Stored data entries

+--

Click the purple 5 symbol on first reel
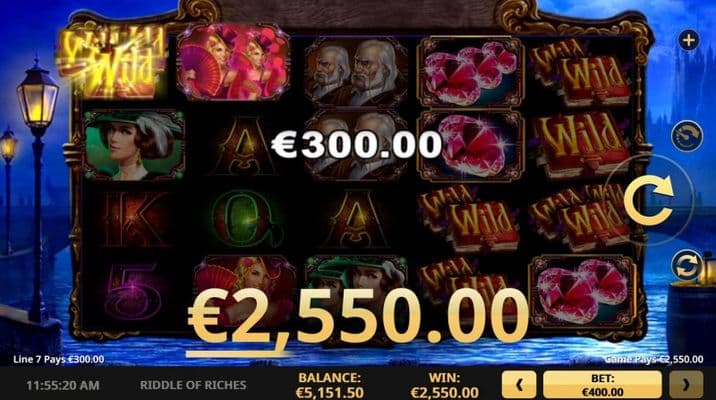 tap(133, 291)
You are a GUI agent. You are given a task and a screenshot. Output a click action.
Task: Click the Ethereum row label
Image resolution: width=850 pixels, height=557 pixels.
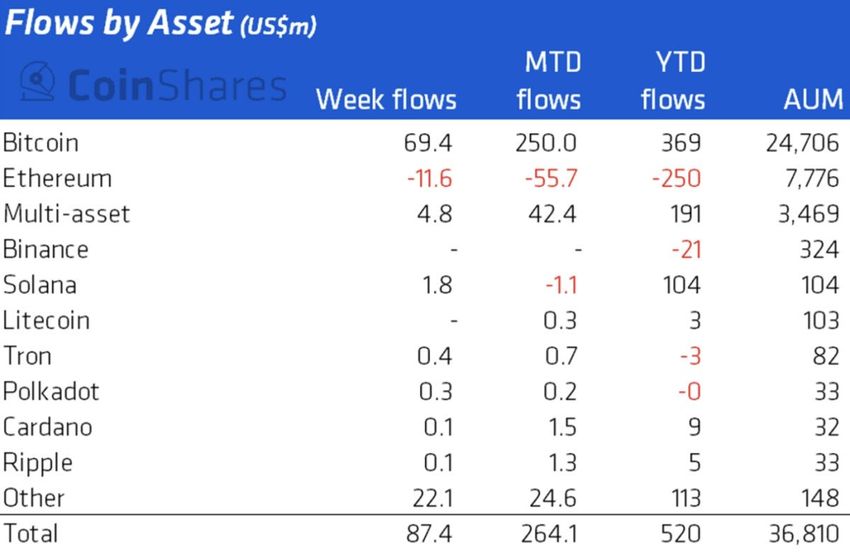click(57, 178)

+--

ACTION ITEM -> No picture should be included when the data are set down again exactly.

YOUR SOLUTION ->
Click the purple 5 symbol on first reel
 tap(133, 291)
You are a GUI agent. You are given a task and a screenshot. Output a click action.
Task: Click the Ethereum row label
Image resolution: width=850 pixels, height=557 pixels.
click(57, 178)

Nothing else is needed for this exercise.